● What you should do
Please copy out, character for character, the part of the records that opens with the line containing "Task: Tap the long CN1 connector on the drive" and closes with the line containing "click(301, 83)", and leave the pictures out of your answer.

>> start Information given

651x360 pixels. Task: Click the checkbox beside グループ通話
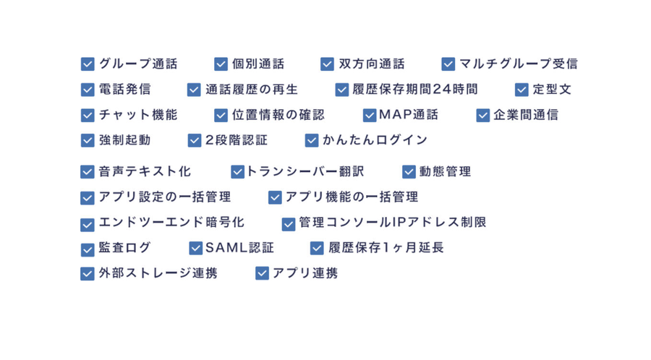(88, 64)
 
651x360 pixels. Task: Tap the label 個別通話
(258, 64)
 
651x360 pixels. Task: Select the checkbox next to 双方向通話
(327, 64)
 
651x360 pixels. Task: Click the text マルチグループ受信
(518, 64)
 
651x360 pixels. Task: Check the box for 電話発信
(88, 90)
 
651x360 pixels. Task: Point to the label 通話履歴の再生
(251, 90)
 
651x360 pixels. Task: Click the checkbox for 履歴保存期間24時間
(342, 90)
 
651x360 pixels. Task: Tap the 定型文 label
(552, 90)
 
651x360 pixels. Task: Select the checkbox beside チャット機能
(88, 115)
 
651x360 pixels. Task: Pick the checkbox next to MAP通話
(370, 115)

>> end Information given
>> start Information given

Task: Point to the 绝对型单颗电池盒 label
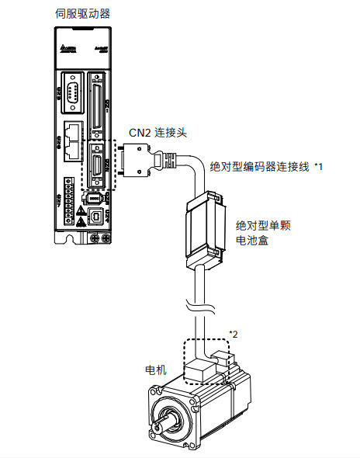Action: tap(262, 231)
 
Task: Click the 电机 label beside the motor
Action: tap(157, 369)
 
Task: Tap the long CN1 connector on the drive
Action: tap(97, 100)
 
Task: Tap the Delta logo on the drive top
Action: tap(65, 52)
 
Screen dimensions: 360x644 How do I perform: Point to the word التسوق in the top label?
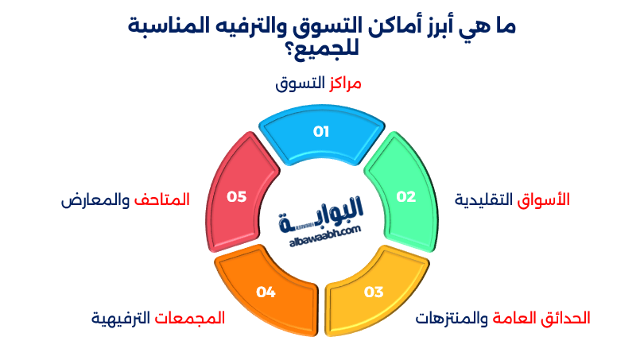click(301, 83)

>> end Information given

● Response to the exercise
Task: Tap the long CN1 connector on the drive
Action: tap(97, 100)
 
Task: Tap the Delta logo on the drive top
Action: tap(65, 52)
 
Screen dimensions: 360x644 How do I perform: Point to the word التسوق in the top label?
click(301, 83)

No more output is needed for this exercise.